To forecast the estimated SSM EstMdlSSM, you can implement minimum mean square error (MMSE) forecasting or Monte Carlo simulation methods. The SSM functionality supports both methods.

Because the Diebold-Li model depends only on the estimated factors, you forecast the yield curve by forecasting each factor. Also, because the estimated SSM is based on offset yields, you must compensate for the offset adjustment when forecasting or simulating the model, as described in Inferred Factors.

Deterministic MMSE Forecasts

Compute MMSE forecasts by performing the following actions:

Pass EstMdlSSM and the deflated yields ${y_{t}}_{}^{\sim}$ to the forecast function. forecast returns the MMSE forecasts of the deflated yields 1,2,...,12 months into the future.
Compute the forecasted yields by adding the estimated offset $C μ$ to the deflated, forecasted yields.

fh = 12;   % Forecast horizon (months)

[ForecastedDeflatedYields,FMSE] = forecast(EstMdlSSM,fh,DeflatedYields);
MMSEForecasts = ForecastedDeflatedYields + intercept';

The forecasted yield curves MMSEForecasts is a 12-by-17 matrix; each row corresponds to a period in the forecast horizon and each column corresponds to a maturity.

Monte Carlo Forecasts

An advantage of Monte Carlo forecast over MMSE forecasts is that you can use the large sample obtained by the Monte Carlo method to study characteristics of the forecast distribution.

To forecast the yield curves by performing Monte Carlo simulation, follow this general procedure:

Obtain factor estimates and their covariance matrix at period $T$ , which is the end of the in-sample data and the last period before the forecast horizon starts, to initialize the Monte Carlo simulation. Such values ensure the simulation begins with the latest available information. The estimates and covariance matrix correspond to the deflated yields. Specify the initial values in the estimated ssm model object.
For all maturities, draw many sample paths of deflated yields into the forecast horizon.
Inflate the simulated, deflated yields.
For each period in the forecast horizon and maturity, compute summary statistics of the inflated yields over the simulated paths.

Obtain period $T$ factor estimates and their covariance matrix by passing estimated SSM EstMdlSSM and the deflated yields ${y_{t}}_{}^{\sim}$ to smooth and return the output structure array containing all estimates and covariances by period. Extract the final element of the fields corresponding to the smoothed estimates.
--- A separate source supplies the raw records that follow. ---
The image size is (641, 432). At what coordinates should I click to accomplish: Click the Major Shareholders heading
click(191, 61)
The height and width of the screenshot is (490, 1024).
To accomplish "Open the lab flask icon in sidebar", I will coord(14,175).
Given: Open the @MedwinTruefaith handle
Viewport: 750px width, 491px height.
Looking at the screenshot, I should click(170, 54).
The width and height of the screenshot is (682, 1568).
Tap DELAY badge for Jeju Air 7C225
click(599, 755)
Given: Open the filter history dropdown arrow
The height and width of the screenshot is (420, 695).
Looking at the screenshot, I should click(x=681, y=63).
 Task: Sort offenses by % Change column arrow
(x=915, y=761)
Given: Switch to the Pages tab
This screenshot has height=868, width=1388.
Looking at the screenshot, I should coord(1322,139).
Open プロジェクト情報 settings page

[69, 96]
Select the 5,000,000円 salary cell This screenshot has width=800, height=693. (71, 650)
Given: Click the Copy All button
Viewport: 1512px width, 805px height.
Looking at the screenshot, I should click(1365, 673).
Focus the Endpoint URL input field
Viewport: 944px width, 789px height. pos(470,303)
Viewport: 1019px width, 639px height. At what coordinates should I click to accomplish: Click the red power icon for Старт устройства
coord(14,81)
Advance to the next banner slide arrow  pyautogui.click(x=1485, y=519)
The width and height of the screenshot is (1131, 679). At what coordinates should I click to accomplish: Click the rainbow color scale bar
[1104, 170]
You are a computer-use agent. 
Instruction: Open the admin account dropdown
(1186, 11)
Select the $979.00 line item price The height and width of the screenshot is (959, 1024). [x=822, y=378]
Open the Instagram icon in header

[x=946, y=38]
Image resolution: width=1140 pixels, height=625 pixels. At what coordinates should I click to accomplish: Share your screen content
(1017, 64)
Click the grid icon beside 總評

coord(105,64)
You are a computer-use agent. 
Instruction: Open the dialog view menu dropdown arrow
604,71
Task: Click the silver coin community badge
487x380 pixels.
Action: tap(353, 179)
[~,~,results] = smooth(EstMdlSSM,DeflatedYields);
Mean0 = results(end).SmoothedStates;
Cov0 = results(end).SmoothedStatesCov;              
Cov0 = (Cov0 + Cov0')/2;                % Ensure covariance is symmetric

results is a $T$ -by-1 structure array containing various smoothed estimates and inferences. Because the extracted state mean and covariance occur at the end of the historical data set, you can alternatively use the filter function, instead of smooth, to obtain equivalent initial state values from which to forecast.

Set the initial state mean Mean0 and covariance Cov0 properties of the SSM EstMdlSSM to the appropriate smoothed estimates.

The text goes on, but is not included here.